TASK ITEM: Nothing but the lines from the one containing "Viewport: 1055px width, 673px" through the end of the entries should be set down, each exactly as written.

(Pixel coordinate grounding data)
+ + +

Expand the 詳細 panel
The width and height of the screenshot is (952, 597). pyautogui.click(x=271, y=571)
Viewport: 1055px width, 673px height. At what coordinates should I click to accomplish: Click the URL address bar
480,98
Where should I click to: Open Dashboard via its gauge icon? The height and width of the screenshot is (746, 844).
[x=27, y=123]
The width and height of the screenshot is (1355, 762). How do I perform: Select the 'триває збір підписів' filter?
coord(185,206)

+ + +

EXERCISE OUTPUT:
Viewport: 1055px width, 673px height. At what coordinates should I click to accomplish: Click the URL address bar
480,98
Where should I click to: Open Dashboard via its gauge icon? The height and width of the screenshot is (746, 844).
[x=27, y=123]
The width and height of the screenshot is (1355, 762). How do I perform: Select the 'триває збір підписів' filter?
coord(185,206)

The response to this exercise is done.